FailoverClusterDsc
FailoverClusterDsc copied to clipboard
Unable to add a Node to an existing Cluster
When adding another node to the Cluster, the Set-TargetResource function uses "Add-ClusterNode $env:COMPUTERNAME -Cluster $Name" on line 129. This fails with the error message:
Add-ClusterNode : Check the spelling of the cluster name. Otherwise, there might be a problem with your network. Make sure the cluster nodes are turned on and connected to the network or contact your network administrator. The RPC server is unavailable At line:1 char:1
- Add-ClusterNode $env:COMPUTERNAME -Cluster $Name
-
- CategoryInfo : ConnectionError: (:) [Add-ClusterNode], ClusterCmdletException - FullyQualifiedErrorId : ClusterRpcConnection,Microsoft.FailoverClusters.PowerShell.AddClusterNodeComman d
When running "Get-Cluster -Name $Name -Domain $ComputerInfo.Domain", this does work and return the Cluster as expected.
When running: Add-ClusterNode $env:COMPUTERNAME -Cluster "<NAME OF AN EXISTING CLUSTER NODE>" this does work and add the new node successfully.
"Get-ClusterNode -Cluster $Name" does not work from a node that is not yet in the Cluster.
This essentially prevents adding Nodes to the Cluster using this DSC Resource.
Environment tested is on 2 Azure VMs.
@matthitchcock do you still have this issue? I have been attempting to recreate it, but I can add nodes to an existing cluster without any issue.
I haven't tried again recently to be honest. I'll see if I can get some time this week, otherwise if it can't be reproduced then we can close it and see if someone else runs into it
Closing per comments.
I am running into this same issue on Azure VMs. I am unable to run the Get/Add-ClusterNode cmdlets from the remote server which is not yet a part of the cluster. Perhaps an Azure specific issue?

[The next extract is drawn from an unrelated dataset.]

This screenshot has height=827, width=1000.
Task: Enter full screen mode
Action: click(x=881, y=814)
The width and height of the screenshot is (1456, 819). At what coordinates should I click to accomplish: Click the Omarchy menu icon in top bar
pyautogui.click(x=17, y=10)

@shawntierney Did you install the RSAT-Clustering-PowerShell feature first, using DSC?
I did..and the cmdlets work locally. The only way I have been able to get it to work from the remote node is to add the functionality to enable CredSSP and use Invoke-Command for all node level cmdlets. Still working on it...
cc @kwirkykat @mbreakey3
This is an Azure limitation at the moment. When used in Azure, the *-cluster* commands which target the CNO will fail. This is because the CNO is not reachable from any node which doesn't own the CNO role. If you're familiar with networking it's similar to dynamic arp inspection (DAI) and dhcp snooping preventing access to a statically assigned IP.

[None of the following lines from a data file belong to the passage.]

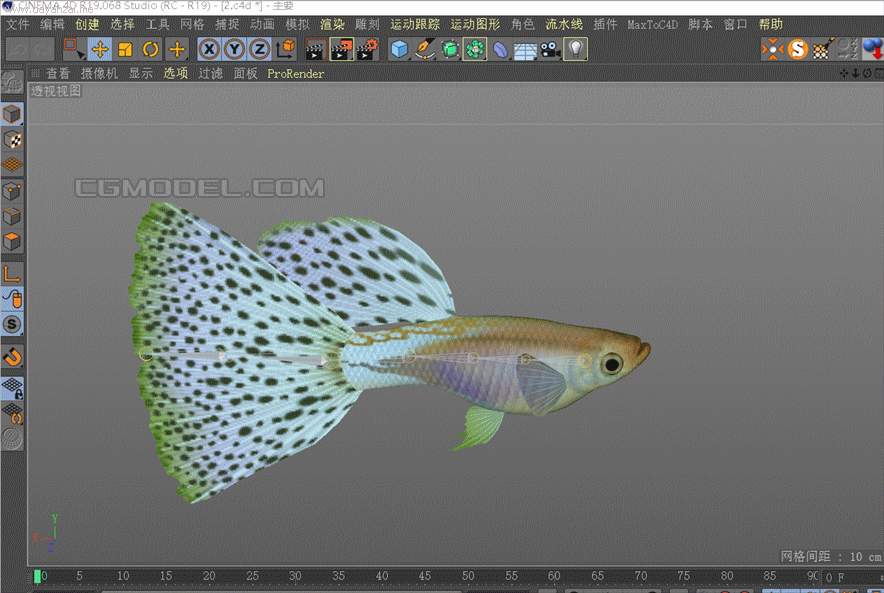Open the viewport 显示 (Display) menu
This screenshot has height=593, width=884.
(140, 73)
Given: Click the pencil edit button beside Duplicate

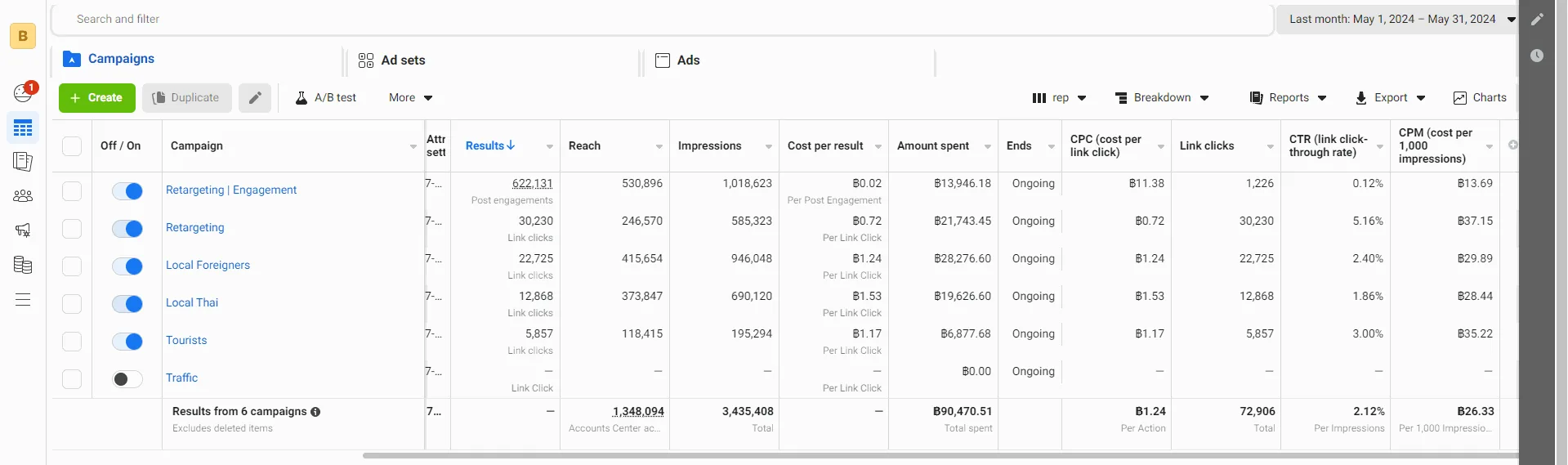Looking at the screenshot, I should click(255, 98).
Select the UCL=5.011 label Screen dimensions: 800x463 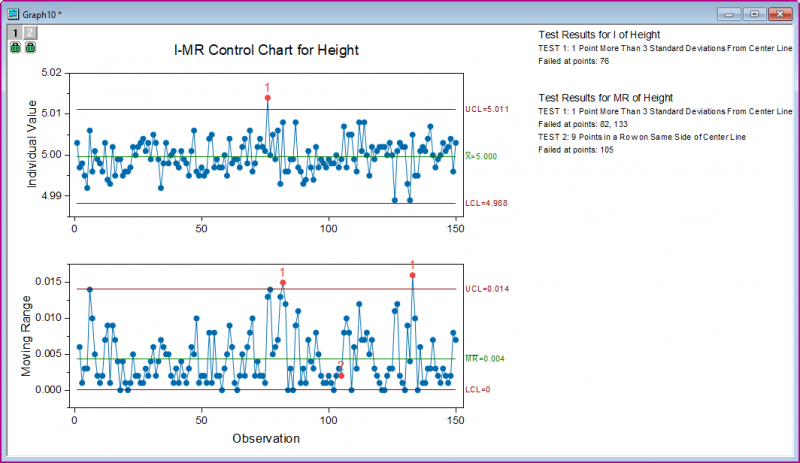pyautogui.click(x=487, y=109)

I tried a few things including building a load balancer using a probeport (similar to the current method of deploying SQL AlwaysOn in Azure) and then load balancing RPC. This starts to work properly, but then fails when it comes to negotiating a dynamic high port. So you could technically load balance all TCP and UDP ports for the CNO and this would work but i haven't tried it and i'm sure it wouldn't be supported if something went pear shaped.
The workaround I've been provided at the moment is to target the commands directly at the node
i.e.:
get-cluster node1
instead of
get-cluster cluster1
Apparently there's a big announcement due in the next few weeks around clustering in Azure which is meant to address this.

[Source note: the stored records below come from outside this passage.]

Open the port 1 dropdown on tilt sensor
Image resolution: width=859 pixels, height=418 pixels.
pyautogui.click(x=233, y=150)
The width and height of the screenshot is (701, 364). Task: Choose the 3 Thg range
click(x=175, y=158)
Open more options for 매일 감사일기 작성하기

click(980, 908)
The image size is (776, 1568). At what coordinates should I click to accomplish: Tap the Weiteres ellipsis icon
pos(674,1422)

This makes sense and is exactly the behavior I experienced. I ended up using that exact workaround after trial and error but it's good to know that there is a limitation. I left the current code to ensure compatibility when this is no longer a limitation. To address the limitation, I utilize get-clustergroup to test the current code, and if the result is null, I replace the $Name parameter with the owner node name to ensure functionality. Additionally, I added logic to move the cluster group to the primary server if the owner node is not the 'primary' server. I encountered the scenario where the owner node has changed to the 'secondary' server, which causes the script to fail.
Just an FYI, I encountered a similar issue with the xSQLAvailabilityGroup resource. I only mention it here because the xSQLAvailabilityGroup resource follows the xCluster resource when creating a SQL Availability Group. Similar to the Azure cluster owner node issue, availability group creation will fail if the 'primary' server (01) where the code is executed is not the cluster node owner. The move-clustergroup logic added to xCluster seems to mitigate this issue. However, I did encounter one issue where the AG configuration still failed due to the 'secondary' server (02) being set as the Primary in SQL. My assumption is that this was set during prior testing when an Availability Group was configured on the 'secondary' node and therefore will not be a common occurrence. None-the-less, it's worth noting.
+1 to @gladier and @shawntierney's findings. I was able to join a cluster/availability group via Node B when referencing the cluster as Node A, rather than the CNO.
@glennmate what is the code you used to join node b to the cluster?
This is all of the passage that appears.